[[ MATERIALS PROVIDED, beginning ]]

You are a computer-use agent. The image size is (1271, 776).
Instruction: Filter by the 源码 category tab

[[ MATERIALS PROVIDED, end ]]
[[ MATERIALS PROVIDED, beginning ]]

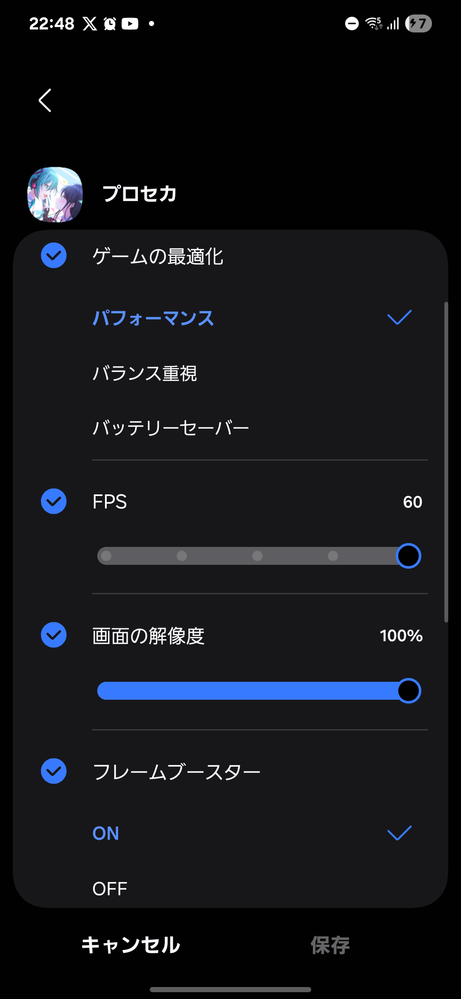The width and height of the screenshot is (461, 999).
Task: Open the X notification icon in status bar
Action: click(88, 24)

[[ MATERIALS PROVIDED, end ]]
[[ MATERIALS PROVIDED, beginning ]]

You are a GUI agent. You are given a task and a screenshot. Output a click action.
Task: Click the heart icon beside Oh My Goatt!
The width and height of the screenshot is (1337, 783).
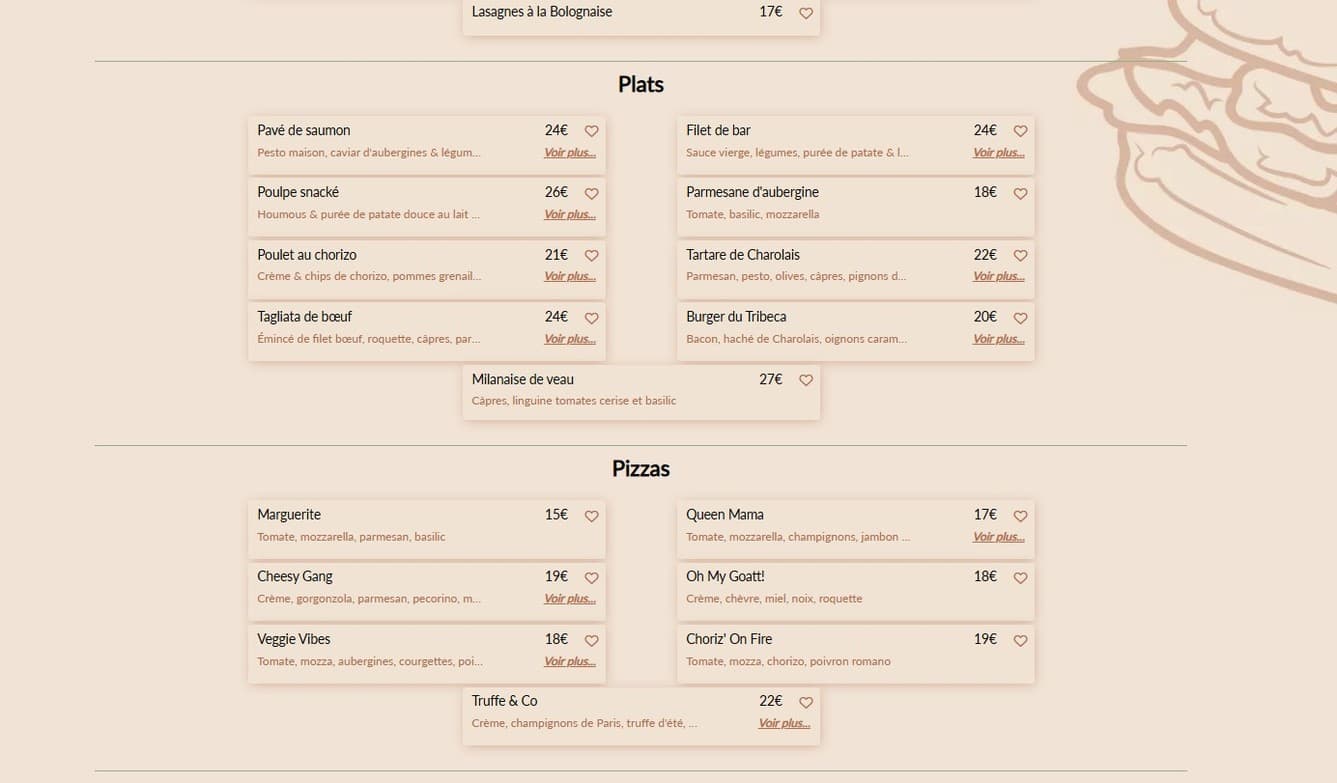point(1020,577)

[[ MATERIALS PROVIDED, end ]]

**YOUR INSTRUCTIONS**
The string "agent" may occur on several lines of the listing; state how many such lines there are, giving the number only.

**SOLUTION TO THE EXERCISE**
2